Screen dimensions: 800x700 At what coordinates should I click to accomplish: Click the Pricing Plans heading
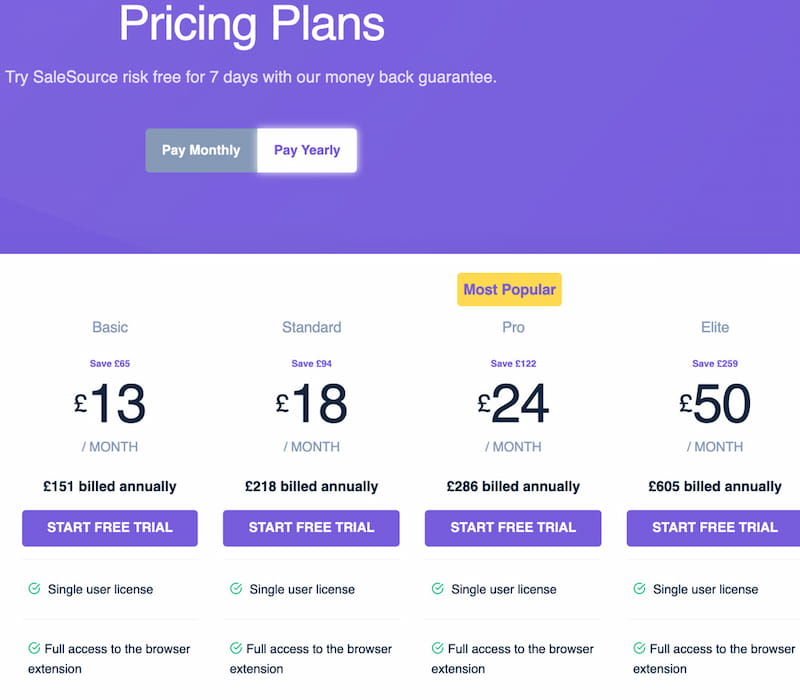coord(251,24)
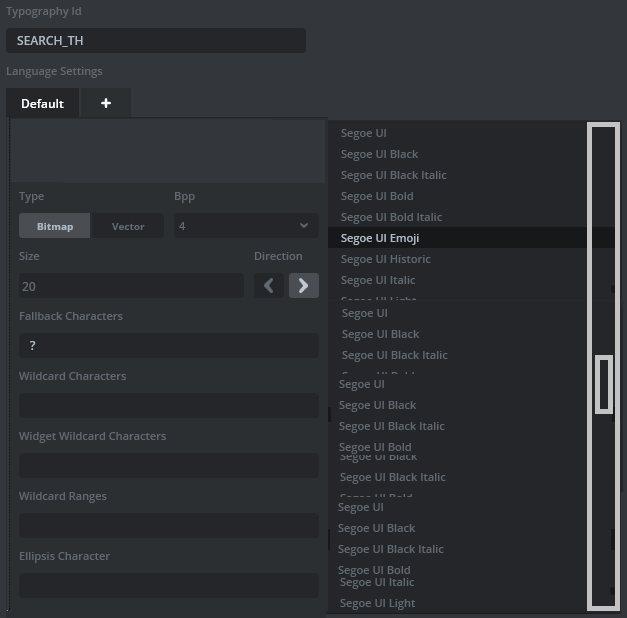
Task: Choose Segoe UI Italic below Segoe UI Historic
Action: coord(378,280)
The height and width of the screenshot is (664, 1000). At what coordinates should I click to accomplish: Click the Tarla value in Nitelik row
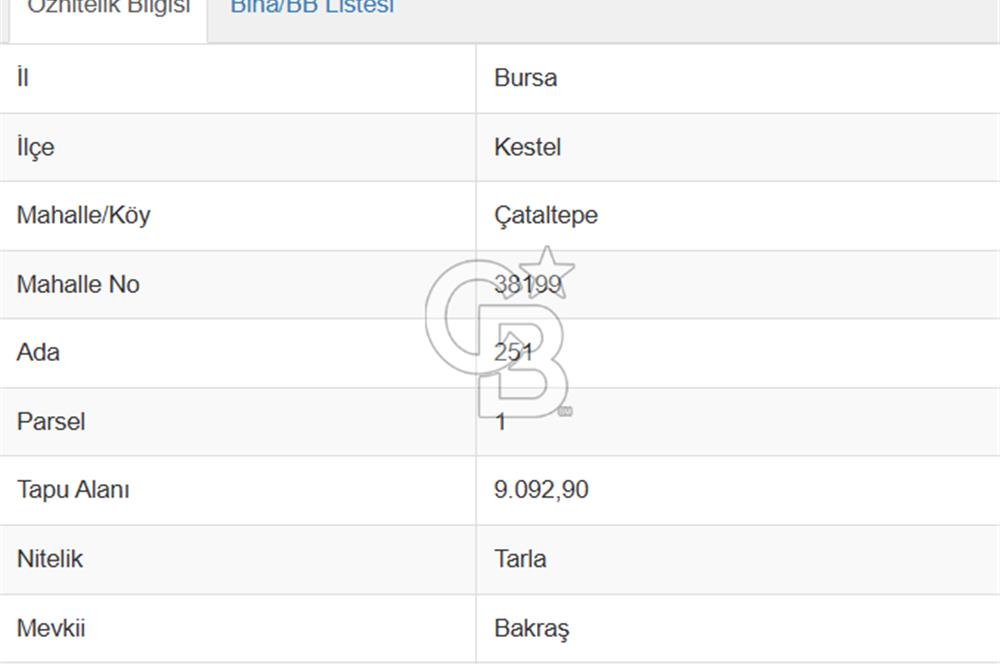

+ + + + +

» PROBLEM REQUIREMENTS
Verbatim output of the entries is required, with each image left out.

» SOLUTION
Screen dimensions: 800x700 At what coordinates should I click to accomplish: Click the Pricing Plans heading
coord(251,24)
Task: Choose Segoe UI Italic below Segoe UI Historic
Action: coord(378,280)
The height and width of the screenshot is (664, 1000). At what coordinates should I click to accomplish: Click the Tarla value in Nitelik row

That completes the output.